Alenka works in one such department, and is currently investigating the scenario in which a group of people stands in a line, e.g. in front of a post office, and suddenly a new safety measure takes place, mandating that distance between any two people has to be at least $D$.

She also implemented an app that allows the user to specify a distance $D$ and locations of $N$ people as coordinates along a line. The app then draws a picture of a line which represents the situation, and calculates the smallest amount of time in seconds, denoted as $t_{opt}$, needed for the group to reach a new arrangement that satisfies the preventive measure. The app assumes that people are going to immediately start rearranging themselves optimally, and that all people move with the same constant speed of one unit per second.

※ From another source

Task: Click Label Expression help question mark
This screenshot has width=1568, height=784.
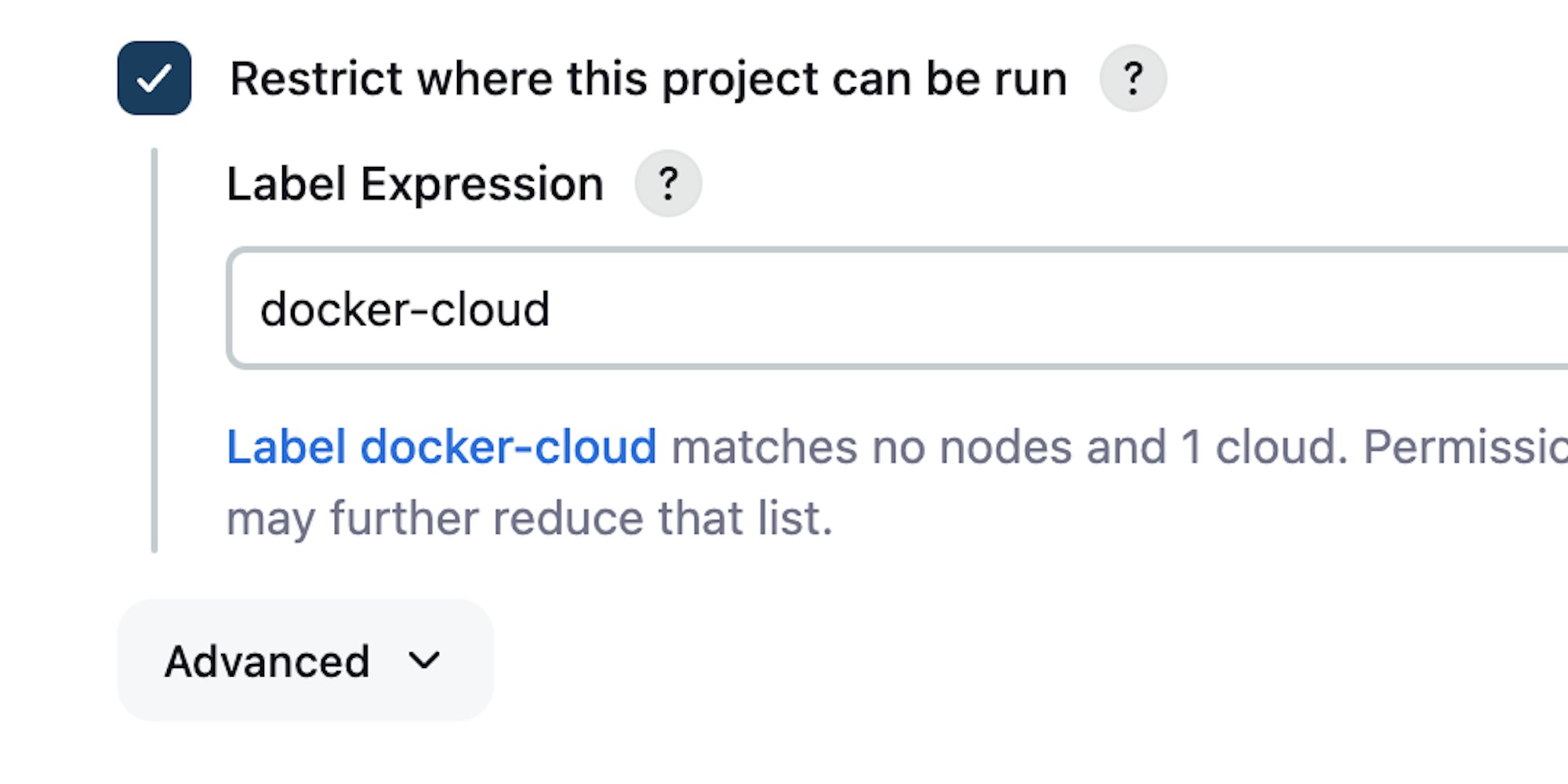Action: click(668, 183)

She now wants to add a new feature that will enable the user to add $M$ additional people to the group by tapping on the drawn line, thereby specifying their locations. The app is supposed to recalculate $t_{opt}$ after each tap, i.e. after each new person is added to the group.

Your task is to help Alenka by implementing this feature.

The first line contains integers $N$, $M$, and $D$ from the task description.

The second line contains $N$ integers $a_1, \dots , a_N$, the locations of the $N$ initial people.

The third line contains $M$ integers $b_1, \dots , b_M$, the locations of the $M$ additional people.

Output $M$ numbers in one line, the $i$-th of them representing the value of $t_{opt}$ given that the group consists of $(N + i)$ people at locations $a_1, a_2, \dots , a_N , b_1, \dots , b_i$.

Output each number in decimal notation without trailing zeroes, e.g. output 1.23 instead of 1.2300, and 123 instead of 123. or 123.0. It can be proven that answers always have a finite decimal representation..

In all subtasks it holds that $1 ≤ D, a_1, \dots , a_N , b_1, \dots , b_M ≤ 10^9$.